# What you will do:
Copy all entries verbatim and keep any pictures out of the copy.

[Data provided Boundary: Start]

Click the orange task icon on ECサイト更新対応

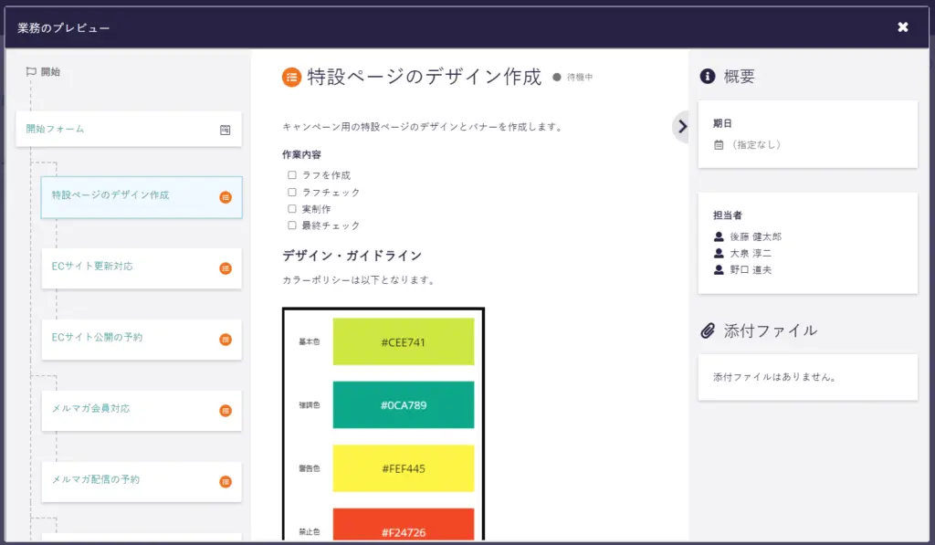pos(226,268)
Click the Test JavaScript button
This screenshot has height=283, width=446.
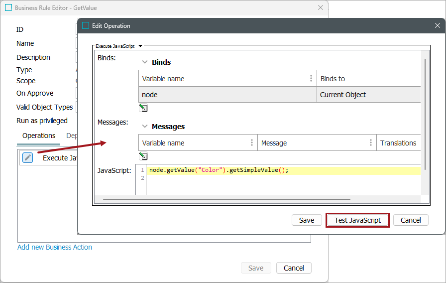[x=357, y=220]
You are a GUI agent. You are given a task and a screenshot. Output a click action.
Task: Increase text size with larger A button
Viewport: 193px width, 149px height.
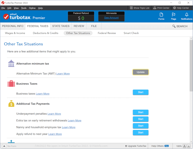pos(184,146)
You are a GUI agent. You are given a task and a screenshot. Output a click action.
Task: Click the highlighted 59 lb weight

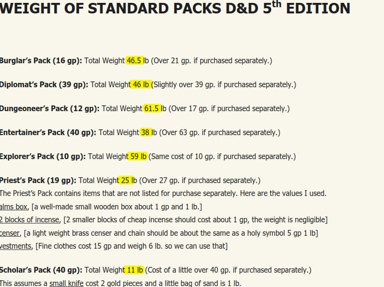(x=139, y=157)
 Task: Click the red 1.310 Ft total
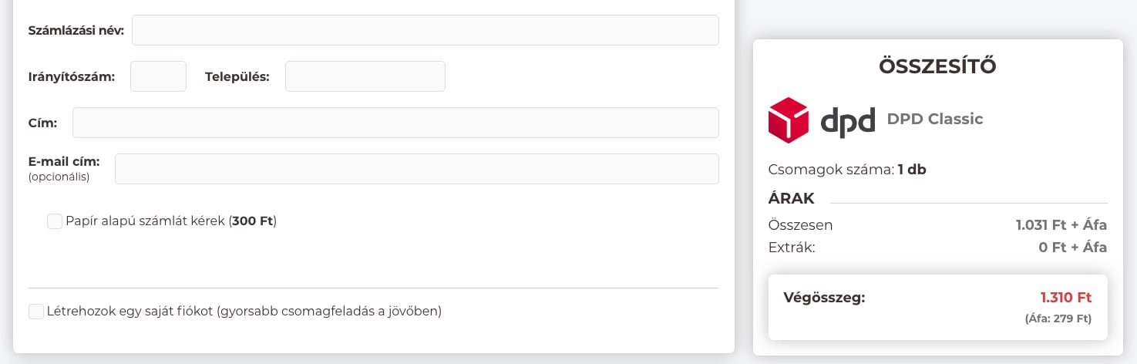(x=1065, y=298)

[Data provided Boundary: End]

# Reply to the task:
Click the orange task icon on ECサイト更新対応

pos(226,268)
Click the Test JavaScript button
This screenshot has height=283, width=446.
[x=357, y=220]
You are a GUI agent. You are given a task and a screenshot. Output a click action.
Task: Increase text size with larger A button
Viewport: 193px width, 149px height.
pos(184,146)
You are a GUI agent. You are given a task and a screenshot. Output a click action.
Task: Click the highlighted 59 lb weight

(x=139, y=157)
 Task: Click the red 1.310 Ft total
(x=1065, y=298)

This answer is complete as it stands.